We have recently had our article, "Bayesian belief networks for predicting drinking water distribution system pipe breaks," accepted for publication in Reliability Engineering and System Safety. It is now available online from the publisher.
This was one of the most rewarding papers I've written, because it allowed me to learn so much more about one of my favorite modeling techniques, the Bayesian Network. Specifically, the challenge of this paper is in learning the network from the data, instead of taking the more popular approach of assuming a network structure a priori. I am still not finished investigating the use of Bayesian Networks in infrastructure data problems, but I'm excited about this first step.

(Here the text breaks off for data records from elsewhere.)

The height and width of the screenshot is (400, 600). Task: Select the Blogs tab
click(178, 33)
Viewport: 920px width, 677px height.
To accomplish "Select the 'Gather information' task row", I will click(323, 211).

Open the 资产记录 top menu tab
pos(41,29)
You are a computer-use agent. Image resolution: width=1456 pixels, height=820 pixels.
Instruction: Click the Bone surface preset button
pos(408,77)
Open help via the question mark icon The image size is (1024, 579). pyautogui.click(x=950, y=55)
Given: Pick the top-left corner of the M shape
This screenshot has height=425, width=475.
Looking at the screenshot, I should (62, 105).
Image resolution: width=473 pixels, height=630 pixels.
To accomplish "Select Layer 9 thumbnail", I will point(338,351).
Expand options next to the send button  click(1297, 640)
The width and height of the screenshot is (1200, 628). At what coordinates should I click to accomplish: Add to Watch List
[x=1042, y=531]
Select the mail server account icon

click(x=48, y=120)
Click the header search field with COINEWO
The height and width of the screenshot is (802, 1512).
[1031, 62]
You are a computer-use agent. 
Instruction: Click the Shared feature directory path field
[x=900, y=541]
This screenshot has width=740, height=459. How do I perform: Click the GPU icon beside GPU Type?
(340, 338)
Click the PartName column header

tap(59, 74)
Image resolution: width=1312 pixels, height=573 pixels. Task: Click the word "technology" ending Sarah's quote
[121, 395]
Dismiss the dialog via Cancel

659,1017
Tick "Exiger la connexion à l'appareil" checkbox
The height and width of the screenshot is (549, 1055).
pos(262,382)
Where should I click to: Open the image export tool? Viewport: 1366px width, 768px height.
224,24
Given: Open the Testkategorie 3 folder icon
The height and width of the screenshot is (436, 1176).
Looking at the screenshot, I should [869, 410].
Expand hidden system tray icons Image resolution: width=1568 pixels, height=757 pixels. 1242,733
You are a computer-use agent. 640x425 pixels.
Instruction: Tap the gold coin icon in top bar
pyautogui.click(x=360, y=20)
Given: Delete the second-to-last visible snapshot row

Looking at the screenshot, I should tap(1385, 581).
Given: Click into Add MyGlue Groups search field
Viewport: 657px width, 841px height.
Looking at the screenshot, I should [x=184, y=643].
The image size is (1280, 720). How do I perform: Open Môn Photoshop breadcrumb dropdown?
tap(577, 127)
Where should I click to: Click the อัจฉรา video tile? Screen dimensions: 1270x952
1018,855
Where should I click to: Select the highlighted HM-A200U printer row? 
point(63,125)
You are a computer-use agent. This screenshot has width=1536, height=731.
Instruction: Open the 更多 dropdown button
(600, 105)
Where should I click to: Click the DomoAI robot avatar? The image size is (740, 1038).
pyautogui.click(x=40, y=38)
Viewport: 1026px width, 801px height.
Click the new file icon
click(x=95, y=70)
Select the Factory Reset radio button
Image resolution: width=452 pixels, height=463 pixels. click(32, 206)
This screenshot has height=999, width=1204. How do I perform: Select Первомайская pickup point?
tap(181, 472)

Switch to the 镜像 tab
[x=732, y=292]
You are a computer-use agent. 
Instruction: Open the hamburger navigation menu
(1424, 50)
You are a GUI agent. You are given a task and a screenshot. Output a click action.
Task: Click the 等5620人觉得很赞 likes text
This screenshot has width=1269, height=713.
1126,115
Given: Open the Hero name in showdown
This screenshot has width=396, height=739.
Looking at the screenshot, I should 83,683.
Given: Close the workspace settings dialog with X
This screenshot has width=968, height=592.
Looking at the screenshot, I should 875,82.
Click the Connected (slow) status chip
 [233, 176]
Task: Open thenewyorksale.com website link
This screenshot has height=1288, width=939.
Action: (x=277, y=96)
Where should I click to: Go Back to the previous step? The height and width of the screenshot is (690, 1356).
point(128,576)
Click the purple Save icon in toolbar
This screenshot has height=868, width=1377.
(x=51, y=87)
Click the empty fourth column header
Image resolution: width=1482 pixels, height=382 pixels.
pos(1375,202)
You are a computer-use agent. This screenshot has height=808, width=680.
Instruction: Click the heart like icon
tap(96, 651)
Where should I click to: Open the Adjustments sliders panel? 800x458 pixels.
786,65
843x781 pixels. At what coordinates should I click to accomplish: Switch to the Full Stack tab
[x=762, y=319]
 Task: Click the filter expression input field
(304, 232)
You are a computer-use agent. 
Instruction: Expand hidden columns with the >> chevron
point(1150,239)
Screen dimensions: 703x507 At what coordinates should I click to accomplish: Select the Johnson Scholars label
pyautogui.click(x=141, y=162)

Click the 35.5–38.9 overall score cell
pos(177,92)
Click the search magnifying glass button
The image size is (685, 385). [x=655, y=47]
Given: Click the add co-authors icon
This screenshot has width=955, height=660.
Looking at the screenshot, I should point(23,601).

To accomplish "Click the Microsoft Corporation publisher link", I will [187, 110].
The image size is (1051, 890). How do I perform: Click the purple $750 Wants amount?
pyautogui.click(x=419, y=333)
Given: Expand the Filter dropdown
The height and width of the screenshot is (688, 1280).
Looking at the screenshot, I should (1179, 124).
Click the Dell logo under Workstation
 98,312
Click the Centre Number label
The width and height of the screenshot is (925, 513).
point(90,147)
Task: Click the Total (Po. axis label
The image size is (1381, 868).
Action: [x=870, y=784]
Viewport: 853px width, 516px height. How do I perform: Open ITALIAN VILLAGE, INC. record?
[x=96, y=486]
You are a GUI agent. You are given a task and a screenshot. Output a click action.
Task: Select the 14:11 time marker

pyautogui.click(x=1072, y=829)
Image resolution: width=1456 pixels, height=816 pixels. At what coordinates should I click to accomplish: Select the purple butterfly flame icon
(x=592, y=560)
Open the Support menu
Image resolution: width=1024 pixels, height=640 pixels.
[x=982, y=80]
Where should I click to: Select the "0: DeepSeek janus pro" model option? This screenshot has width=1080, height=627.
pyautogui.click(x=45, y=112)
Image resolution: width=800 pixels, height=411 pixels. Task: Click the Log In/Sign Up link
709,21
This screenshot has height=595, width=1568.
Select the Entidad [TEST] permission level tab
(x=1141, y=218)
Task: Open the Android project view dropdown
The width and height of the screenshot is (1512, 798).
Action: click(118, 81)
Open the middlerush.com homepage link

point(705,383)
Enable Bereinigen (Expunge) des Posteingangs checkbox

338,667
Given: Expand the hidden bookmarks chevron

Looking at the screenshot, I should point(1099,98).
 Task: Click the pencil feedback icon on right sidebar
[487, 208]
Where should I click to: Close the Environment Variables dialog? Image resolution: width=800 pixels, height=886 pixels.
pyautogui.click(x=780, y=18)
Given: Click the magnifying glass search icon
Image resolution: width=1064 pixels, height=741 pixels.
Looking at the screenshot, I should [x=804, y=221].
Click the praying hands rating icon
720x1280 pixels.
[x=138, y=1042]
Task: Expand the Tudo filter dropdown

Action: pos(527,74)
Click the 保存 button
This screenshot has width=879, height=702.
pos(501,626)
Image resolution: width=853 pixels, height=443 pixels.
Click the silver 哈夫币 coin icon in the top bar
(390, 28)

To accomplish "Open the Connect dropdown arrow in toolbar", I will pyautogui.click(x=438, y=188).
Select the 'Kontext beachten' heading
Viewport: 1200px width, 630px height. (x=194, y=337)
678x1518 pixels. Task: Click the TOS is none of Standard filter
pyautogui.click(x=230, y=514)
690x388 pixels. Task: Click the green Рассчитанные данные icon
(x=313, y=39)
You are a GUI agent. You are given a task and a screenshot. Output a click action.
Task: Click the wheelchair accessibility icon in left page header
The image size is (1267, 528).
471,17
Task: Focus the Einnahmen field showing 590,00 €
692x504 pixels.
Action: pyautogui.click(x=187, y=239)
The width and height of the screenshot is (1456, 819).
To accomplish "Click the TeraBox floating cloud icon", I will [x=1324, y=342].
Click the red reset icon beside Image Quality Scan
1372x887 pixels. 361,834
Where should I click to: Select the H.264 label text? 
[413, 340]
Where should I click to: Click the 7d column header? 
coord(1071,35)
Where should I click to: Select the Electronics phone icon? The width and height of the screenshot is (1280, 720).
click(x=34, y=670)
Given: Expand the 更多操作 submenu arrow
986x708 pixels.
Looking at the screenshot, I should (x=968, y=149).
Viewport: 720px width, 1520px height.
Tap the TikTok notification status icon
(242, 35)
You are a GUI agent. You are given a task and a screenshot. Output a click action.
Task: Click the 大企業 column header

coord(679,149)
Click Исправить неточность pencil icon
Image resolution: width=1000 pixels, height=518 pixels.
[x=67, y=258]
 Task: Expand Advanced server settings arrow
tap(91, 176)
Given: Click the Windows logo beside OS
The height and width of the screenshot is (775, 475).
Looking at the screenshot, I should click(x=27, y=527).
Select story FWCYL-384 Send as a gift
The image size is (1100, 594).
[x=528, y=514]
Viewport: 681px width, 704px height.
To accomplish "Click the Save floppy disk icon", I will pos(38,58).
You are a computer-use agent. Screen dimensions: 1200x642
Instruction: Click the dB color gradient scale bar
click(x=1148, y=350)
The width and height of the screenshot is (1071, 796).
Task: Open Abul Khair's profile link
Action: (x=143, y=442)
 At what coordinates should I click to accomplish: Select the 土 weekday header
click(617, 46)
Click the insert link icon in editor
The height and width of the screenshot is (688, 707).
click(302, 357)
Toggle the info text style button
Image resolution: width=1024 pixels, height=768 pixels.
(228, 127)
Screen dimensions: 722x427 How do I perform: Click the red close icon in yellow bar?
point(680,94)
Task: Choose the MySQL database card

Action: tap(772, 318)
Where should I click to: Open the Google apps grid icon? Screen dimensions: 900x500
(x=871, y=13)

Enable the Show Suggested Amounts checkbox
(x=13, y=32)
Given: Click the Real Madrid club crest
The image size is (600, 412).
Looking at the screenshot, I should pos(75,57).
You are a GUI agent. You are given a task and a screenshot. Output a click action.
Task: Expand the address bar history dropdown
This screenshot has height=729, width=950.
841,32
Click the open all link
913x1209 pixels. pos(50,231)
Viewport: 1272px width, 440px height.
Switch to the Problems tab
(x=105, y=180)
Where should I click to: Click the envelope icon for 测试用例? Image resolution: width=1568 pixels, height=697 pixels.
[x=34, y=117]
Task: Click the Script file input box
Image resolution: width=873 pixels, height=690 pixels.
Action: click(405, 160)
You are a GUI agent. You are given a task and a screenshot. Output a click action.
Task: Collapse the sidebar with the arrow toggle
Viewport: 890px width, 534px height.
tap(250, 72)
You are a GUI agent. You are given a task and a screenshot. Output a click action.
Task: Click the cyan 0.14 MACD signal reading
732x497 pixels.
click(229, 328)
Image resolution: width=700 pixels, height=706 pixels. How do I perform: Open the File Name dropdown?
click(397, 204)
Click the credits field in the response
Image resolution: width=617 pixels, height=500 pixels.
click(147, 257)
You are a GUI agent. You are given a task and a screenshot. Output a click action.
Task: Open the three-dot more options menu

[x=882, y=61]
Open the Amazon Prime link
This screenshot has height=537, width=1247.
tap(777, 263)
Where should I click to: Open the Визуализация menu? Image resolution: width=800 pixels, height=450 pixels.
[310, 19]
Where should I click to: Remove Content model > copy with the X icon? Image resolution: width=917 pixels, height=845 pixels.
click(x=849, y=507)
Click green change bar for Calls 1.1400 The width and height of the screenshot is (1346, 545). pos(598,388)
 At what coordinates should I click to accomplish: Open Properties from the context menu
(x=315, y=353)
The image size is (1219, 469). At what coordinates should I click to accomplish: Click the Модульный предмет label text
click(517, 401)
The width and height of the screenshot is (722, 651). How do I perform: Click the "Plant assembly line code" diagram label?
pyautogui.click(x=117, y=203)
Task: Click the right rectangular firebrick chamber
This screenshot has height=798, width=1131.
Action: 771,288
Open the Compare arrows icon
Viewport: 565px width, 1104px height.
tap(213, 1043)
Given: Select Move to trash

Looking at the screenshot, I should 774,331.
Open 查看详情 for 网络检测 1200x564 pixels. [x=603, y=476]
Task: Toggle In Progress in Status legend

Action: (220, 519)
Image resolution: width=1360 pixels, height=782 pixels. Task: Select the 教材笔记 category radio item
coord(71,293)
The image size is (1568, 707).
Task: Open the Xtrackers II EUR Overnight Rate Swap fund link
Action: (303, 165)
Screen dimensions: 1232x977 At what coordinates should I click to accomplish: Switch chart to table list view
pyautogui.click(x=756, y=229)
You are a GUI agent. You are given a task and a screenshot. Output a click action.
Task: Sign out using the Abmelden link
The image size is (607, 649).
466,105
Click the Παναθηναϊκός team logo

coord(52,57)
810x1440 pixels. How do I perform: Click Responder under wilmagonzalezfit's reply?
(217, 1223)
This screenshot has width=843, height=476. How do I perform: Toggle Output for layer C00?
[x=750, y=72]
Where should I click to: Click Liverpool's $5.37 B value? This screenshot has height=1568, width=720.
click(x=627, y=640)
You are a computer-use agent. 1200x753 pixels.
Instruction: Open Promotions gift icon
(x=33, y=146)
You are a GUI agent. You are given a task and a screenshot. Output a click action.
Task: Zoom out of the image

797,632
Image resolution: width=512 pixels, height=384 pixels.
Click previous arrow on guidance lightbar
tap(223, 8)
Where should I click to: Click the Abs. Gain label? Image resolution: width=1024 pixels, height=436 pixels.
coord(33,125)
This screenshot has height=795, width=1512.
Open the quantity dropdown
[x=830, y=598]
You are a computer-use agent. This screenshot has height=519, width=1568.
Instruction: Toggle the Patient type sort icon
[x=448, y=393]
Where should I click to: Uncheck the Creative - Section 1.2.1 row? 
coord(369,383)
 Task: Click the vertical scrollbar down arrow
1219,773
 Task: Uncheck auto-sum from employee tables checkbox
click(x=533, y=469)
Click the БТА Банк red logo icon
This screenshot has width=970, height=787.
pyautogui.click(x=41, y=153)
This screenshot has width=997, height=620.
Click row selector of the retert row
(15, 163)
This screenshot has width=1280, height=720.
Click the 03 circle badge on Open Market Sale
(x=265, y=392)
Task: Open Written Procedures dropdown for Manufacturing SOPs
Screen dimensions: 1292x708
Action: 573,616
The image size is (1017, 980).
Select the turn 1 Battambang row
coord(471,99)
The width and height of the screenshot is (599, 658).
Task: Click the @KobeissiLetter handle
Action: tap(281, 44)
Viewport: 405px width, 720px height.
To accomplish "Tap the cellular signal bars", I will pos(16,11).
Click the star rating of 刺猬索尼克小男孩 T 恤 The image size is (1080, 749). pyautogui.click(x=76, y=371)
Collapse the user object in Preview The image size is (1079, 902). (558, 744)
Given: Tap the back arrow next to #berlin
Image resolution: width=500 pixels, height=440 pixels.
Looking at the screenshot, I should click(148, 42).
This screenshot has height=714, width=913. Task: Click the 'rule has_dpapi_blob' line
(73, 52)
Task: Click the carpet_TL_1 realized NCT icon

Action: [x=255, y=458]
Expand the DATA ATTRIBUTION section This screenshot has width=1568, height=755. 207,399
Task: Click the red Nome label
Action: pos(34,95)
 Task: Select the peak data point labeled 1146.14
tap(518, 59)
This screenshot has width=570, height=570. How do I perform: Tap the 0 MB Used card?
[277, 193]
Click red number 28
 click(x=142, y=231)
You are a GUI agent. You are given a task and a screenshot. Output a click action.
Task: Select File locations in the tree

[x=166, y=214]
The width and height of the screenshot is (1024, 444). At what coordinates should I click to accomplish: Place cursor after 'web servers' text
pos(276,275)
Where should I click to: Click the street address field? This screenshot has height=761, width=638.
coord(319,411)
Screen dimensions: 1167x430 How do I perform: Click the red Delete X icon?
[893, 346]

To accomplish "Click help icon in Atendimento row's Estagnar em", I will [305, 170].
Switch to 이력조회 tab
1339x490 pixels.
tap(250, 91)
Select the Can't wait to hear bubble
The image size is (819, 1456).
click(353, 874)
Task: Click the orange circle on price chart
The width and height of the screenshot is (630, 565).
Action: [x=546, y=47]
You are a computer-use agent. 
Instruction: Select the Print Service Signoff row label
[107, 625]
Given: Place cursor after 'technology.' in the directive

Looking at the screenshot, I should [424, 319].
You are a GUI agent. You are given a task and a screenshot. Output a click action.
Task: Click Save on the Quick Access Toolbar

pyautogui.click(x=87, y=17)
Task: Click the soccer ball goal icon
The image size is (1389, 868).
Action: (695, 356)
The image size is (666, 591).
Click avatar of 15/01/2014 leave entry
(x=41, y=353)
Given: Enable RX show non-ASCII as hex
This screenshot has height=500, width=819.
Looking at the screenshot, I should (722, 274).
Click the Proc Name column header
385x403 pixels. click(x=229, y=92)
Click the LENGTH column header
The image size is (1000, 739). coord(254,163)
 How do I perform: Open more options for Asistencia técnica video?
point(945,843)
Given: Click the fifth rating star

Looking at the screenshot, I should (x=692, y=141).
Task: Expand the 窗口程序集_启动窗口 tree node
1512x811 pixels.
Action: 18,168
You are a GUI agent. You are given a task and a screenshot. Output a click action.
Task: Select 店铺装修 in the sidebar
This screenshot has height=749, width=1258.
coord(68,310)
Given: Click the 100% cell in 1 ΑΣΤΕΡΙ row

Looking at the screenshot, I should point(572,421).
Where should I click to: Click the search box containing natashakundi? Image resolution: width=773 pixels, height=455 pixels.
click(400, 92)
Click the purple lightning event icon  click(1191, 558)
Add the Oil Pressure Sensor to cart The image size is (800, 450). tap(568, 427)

The abstract is quoted below:
In this paper, we use Bayesian Belief Networks (BBNs) to construct a knowledge model for pipe breaks in a water zone. To the authors’ knowledge, this is the first attempt to model drinking water distribution system pipe breaks using BBNs. Development of expert systems such as BBNs for analyzing drinking water distribution system data is not only important for pipe break prediction, but is also a first step in preventing water loss and water quality deterioration through the application of machine learning techniques to facilitate data-based distribution system monitoring and asset management. Due to the difficulties in collecting, preparing, and managing drinking water distribution system data, most pipe break models can be classified as “statistical-physical” or “hypothesis-generating.” We develop the BBN with the hope of contributing to the “hypothesis-generating” class of models, while demonstrating the possibility that BBNs might also be used as “statistical-physical” models. Our model is learned from pipe breaks and covariate data from a mid-Atlantic United States (U.S.) drinking water distribution system network. BBN models are learned using a constraint-based method, a score-based method, and a hybrid method. Model evaluation is based on log-likelihood scoring. Sensitivity analysis using mutual information criterion is also reported. While our results indicate general agreement with prior results reported in pipe break modeling studies, they also suggest that it may be difficult to select among model alternatives. This model uncertainty may mean that more research is needed for understanding whether additional pipe break risk factors beyond age, break history, pipe material, and pipe diameter might be important for asset management planning.